BUENAS Y MALAS NOTICIAS por Antonio Camou*
Con-Texto | 30 septiembre, 2021Las primarias abiertas, simultáneas y obligatorias, celebradas el domingo 12 de septiembre pasado, nos permiten inferir -entre mucha más tela para seguir cortando- dos noticias que van más allá de la inmediata coyuntura.
La buena es que de a poco se va consolidando en nuestro país a escala nacional un modelo “bi-aliancista” que permite establecer los cimientos (después hay que seguir construyendo el edificio) de un sistema de competencia cooperativa entre fuerzas políticas relativamente parejas. A semejanza de un esquema “bi-partidista” (aunque obviamente no es lo mismo un partido que una coalición), cada una de estas constelaciones políticas de geometría variable tiene –en principio- la probabilidad reconocible de ganar elecciones y la capacidad de formar por sí misma un gobierno autosuficiente (posee una amplia cobertura territorial, dispone de cuadros políticos en diferentes niveles y poderes gubernamentales, y cuenta con elencos de especialistas para abordar diversas áreas de políticas públicas).

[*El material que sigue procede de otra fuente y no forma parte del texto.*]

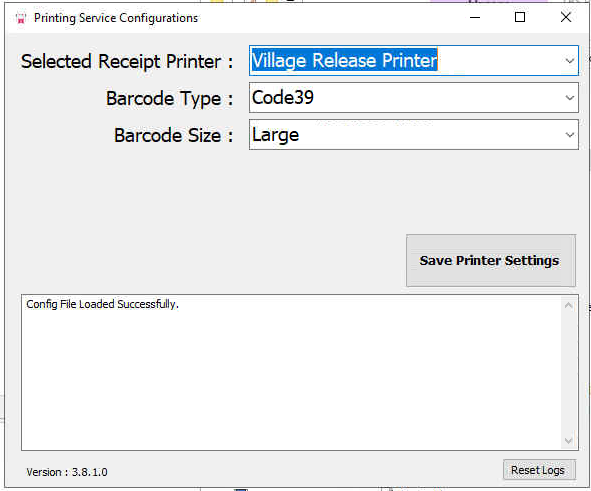Click the Version 3.8.1.0 label
Image resolution: width=591 pixels, height=491 pixels.
pyautogui.click(x=67, y=472)
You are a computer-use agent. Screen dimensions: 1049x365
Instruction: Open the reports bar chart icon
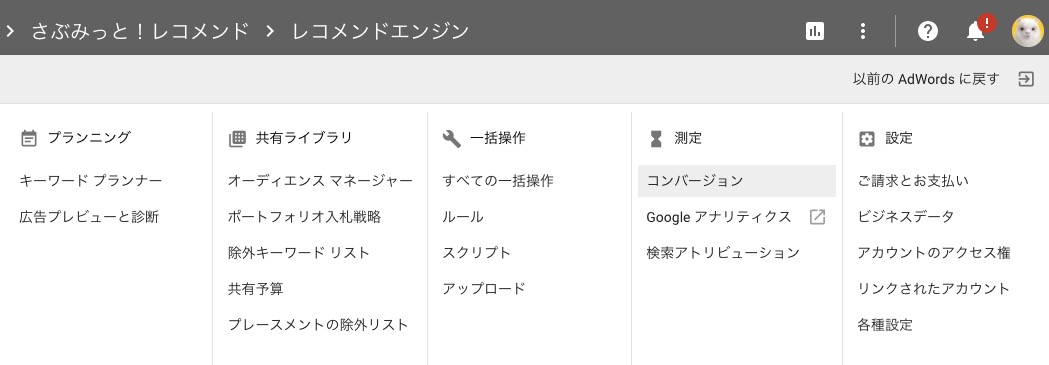tap(815, 31)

En tal sentido, es auspicioso que las personas decepcionadas con una administración presidencial no se hayan volcado significativamente hacia opciones “anti-sistema”, o se hayan decantado por el voto en blanco o por la anulación del sufragio, sino que han tendido a oscilar entre apoyos alternativos a las principales fuerzas en disputa: por ejemplo, algunos desilusionados con el gobierno de Macri votaron en 2019 por Alberto Fernández (en el entendido de que “no era Cristina”), mientras que algunos que hoy rechazan esta cuarta gestión kirchnerista se han decidido por las propuestas de “Juntos por el Cambio”. De algún modo, para recordar un ya clásico y siempre inspirador trabajo de Juan Carlos Torre, ambas fuerzas se han mostrado capaces de retener a buena parte de su propia tropa pero también de captar alternativamente la voluntad de algunos “huérfanos de la representación política” en nuestro país.

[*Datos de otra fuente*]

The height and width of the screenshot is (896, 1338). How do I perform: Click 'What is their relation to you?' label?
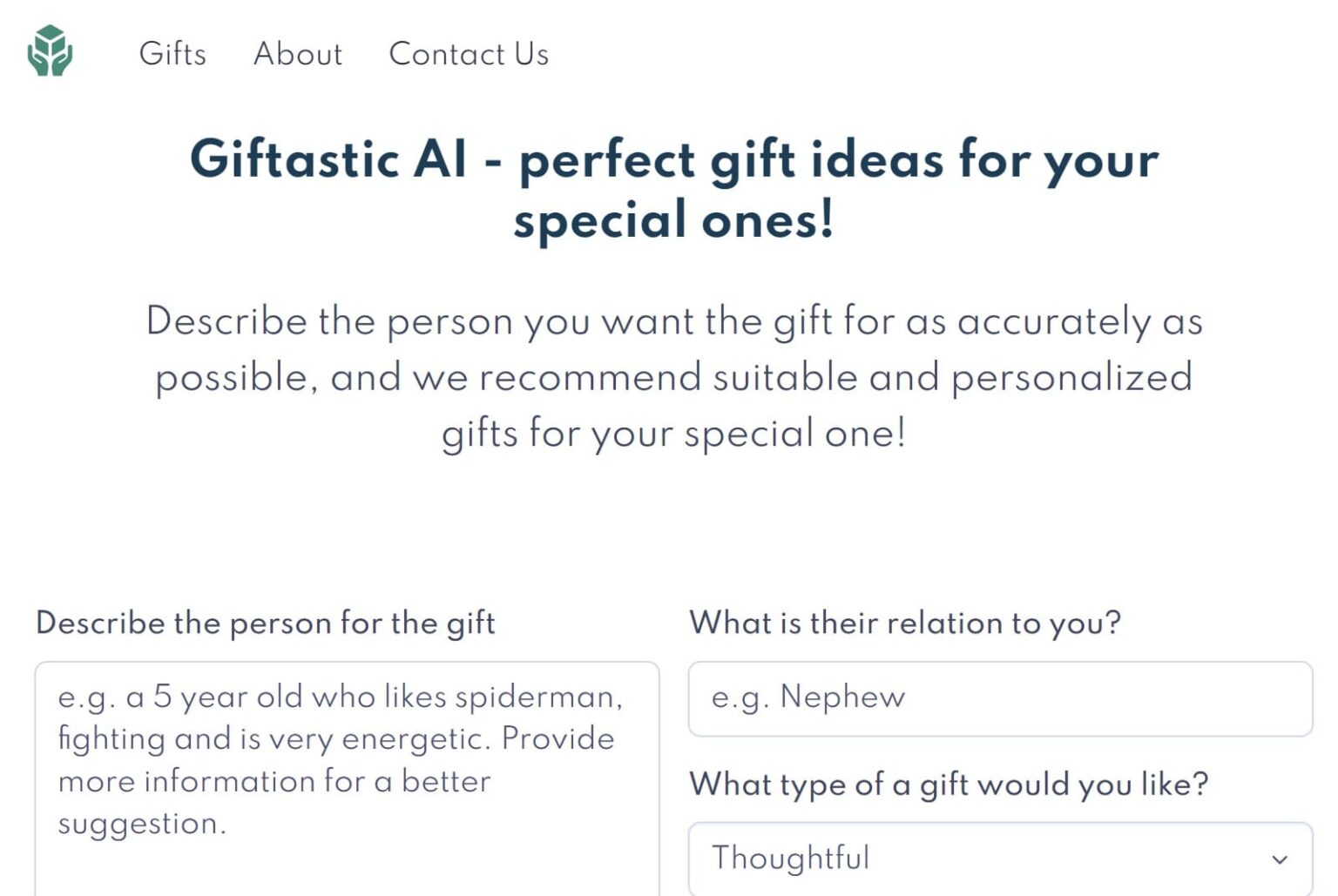[905, 623]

De acuerdo con esto, y por un corolario fundamental del “Teorema de Baglini” (los partidos que están más cerca de alcanzar el poder están obligados a volverse más responsables), la consolidación de una fuerza peronista de un lado, y de una coalición republicana del otro, permite pensar en la posibilidad de que se desarrollen ciertos incentivos a la cooperación. En otros términos, quienes hoy están en la oposición seguramente no tienen mucho interés en agarrar un “fierro caliente” dentro de dos años; más bien, les sería conveniente que el candente metal (mezcla de inflación, recesión, pandemia, desempleo, inseguridad, etc.) se encuentre para entonces un poco más templado. Nótese que en un esquema de partido dominante, como el que vivimos algunos años atrás, una oposición fragmentada tiene pocos incentivos para cooperar con el oficialismo (¿Qué beneficios le reportaría “pagar costos” con el gobierno de turno?), y un oficialismo dominante no tiene ningún incentivo para ceder y compartir su poder con fuerzas menores y dispersas a las que puede doblegar fácilmente. Nótese también que ese “bi-aliancismo” es una condición necesaria para la cooperación, pero no es una condición suficiente. Como bien nos ilustra la historia, las situaciones de paridad de fuerzas pueden desembocar virtuosamente en un sistema de costos y beneficios compartidos, o bien en un penoso esquema de “empate catastrófico”. Y la llave que hace la diferencia entre un resultado u otro tiene que ver, ciertamente, con la imponderable y maquiaveliana fortuna, pero sobre todo con la calidad de la política.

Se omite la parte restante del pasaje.